= Saved entries =
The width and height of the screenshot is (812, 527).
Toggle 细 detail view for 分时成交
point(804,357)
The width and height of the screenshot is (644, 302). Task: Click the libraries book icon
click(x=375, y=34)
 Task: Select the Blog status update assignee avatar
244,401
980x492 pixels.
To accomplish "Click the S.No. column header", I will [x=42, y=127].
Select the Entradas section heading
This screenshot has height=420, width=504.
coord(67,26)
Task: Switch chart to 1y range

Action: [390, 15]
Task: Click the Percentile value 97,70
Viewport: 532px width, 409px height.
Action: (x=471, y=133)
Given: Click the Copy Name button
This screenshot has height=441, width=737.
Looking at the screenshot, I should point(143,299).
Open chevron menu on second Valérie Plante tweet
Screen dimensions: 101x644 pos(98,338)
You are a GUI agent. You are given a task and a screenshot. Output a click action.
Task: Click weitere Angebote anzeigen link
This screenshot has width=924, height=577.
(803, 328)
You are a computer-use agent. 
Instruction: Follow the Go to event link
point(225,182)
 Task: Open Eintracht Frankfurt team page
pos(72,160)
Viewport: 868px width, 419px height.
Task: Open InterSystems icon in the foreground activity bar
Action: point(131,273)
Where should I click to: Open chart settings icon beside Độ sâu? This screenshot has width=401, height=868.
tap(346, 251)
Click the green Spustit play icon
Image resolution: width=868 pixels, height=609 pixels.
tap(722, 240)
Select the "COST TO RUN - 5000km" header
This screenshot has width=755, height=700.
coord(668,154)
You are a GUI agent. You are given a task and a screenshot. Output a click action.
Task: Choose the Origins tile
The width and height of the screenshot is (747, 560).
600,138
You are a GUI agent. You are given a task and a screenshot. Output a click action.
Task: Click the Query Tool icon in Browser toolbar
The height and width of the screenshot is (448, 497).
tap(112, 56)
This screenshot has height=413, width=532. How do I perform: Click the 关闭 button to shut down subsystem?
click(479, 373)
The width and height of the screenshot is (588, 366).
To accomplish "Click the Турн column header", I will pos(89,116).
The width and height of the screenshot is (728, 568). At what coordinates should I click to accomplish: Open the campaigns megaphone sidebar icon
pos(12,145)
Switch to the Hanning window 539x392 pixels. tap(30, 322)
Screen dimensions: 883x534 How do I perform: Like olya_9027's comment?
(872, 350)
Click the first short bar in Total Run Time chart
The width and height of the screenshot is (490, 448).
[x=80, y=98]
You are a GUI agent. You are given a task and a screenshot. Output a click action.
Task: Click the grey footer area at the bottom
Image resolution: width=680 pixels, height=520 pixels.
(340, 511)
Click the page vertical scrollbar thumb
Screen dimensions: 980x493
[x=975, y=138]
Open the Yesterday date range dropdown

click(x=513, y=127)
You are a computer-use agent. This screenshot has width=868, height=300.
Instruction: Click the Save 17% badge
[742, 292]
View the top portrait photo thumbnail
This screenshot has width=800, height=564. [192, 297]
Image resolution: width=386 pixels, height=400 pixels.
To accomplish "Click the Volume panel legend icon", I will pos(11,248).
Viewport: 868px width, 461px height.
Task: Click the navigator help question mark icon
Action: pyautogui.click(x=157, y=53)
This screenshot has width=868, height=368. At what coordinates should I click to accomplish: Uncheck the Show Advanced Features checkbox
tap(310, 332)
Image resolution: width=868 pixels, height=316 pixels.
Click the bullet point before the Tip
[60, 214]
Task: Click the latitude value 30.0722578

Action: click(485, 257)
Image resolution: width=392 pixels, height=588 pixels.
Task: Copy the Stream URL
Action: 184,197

= AIM OF THE EXERCISE =
An exact repetition of all the entries is required.

= YOUR RESPONSE =
The width and height of the screenshot is (812, 527).
Toggle 细 detail view for 分时成交
point(804,357)
The width and height of the screenshot is (644, 302). Task: Click the libraries book icon
click(x=375, y=34)
 Task: Select the Blog status update assignee avatar
244,401
980x492 pixels.
To accomplish "Click the S.No. column header", I will [x=42, y=127].
Select the Entradas section heading
This screenshot has height=420, width=504.
coord(67,26)
Task: Switch chart to 1y range

Action: [390, 15]
Task: Click the Percentile value 97,70
Viewport: 532px width, 409px height.
Action: (x=471, y=133)
Given: Click the Copy Name button
This screenshot has height=441, width=737.
Looking at the screenshot, I should point(143,299).
Open chevron menu on second Valérie Plante tweet
Screen dimensions: 101x644 pos(98,338)
You are a GUI agent. You are given a task and a screenshot. Output a click action.
Task: Click weitere Angebote anzeigen link
This screenshot has width=924, height=577.
(803, 328)
You are a computer-use agent. 
Instruction: Follow the Go to event link
point(225,182)
 Task: Open Eintracht Frankfurt team page
pos(72,160)
Viewport: 868px width, 419px height.
Task: Open InterSystems icon in the foreground activity bar
Action: point(131,273)
Where should I click to: Open chart settings icon beside Độ sâu? This screenshot has width=401, height=868.
tap(346, 251)
Click the green Spustit play icon
Image resolution: width=868 pixels, height=609 pixels.
tap(722, 240)
Select the "COST TO RUN - 5000km" header
This screenshot has width=755, height=700.
coord(668,154)
You are a GUI agent. You are given a task and a screenshot. Output a click action.
Task: Choose the Origins tile
The width and height of the screenshot is (747, 560).
600,138
You are a GUI agent. You are given a task and a screenshot. Output a click action.
Task: Click the Query Tool icon in Browser toolbar
The height and width of the screenshot is (448, 497).
tap(112, 56)
This screenshot has height=413, width=532. How do I perform: Click the 关闭 button to shut down subsystem?
click(479, 373)
The width and height of the screenshot is (588, 366).
To accomplish "Click the Турн column header", I will pos(89,116).
The width and height of the screenshot is (728, 568). At what coordinates should I click to accomplish: Open the campaigns megaphone sidebar icon
pos(12,145)
Switch to the Hanning window 539x392 pixels. tap(30, 322)
Screen dimensions: 883x534 How do I perform: Like olya_9027's comment?
(872, 350)
Click the first short bar in Total Run Time chart
The width and height of the screenshot is (490, 448).
[x=80, y=98]
You are a GUI agent. You are given a task and a screenshot. Output a click action.
Task: Click the grey footer area at the bottom
Image resolution: width=680 pixels, height=520 pixels.
(340, 511)
Click the page vertical scrollbar thumb
Screen dimensions: 980x493
[x=975, y=138]
Open the Yesterday date range dropdown

click(x=513, y=127)
You are a computer-use agent. This screenshot has width=868, height=300.
Instruction: Click the Save 17% badge
[742, 292]
View the top portrait photo thumbnail
This screenshot has width=800, height=564. [192, 297]
Image resolution: width=386 pixels, height=400 pixels.
To accomplish "Click the Volume panel legend icon", I will pos(11,248).
Viewport: 868px width, 461px height.
Task: Click the navigator help question mark icon
Action: pyautogui.click(x=157, y=53)
This screenshot has width=868, height=368. At what coordinates should I click to accomplish: Uncheck the Show Advanced Features checkbox
tap(310, 332)
Image resolution: width=868 pixels, height=316 pixels.
Click the bullet point before the Tip
[60, 214]
Task: Click the latitude value 30.0722578

Action: click(485, 257)
Image resolution: width=392 pixels, height=588 pixels.
Task: Copy the Stream URL
Action: 184,197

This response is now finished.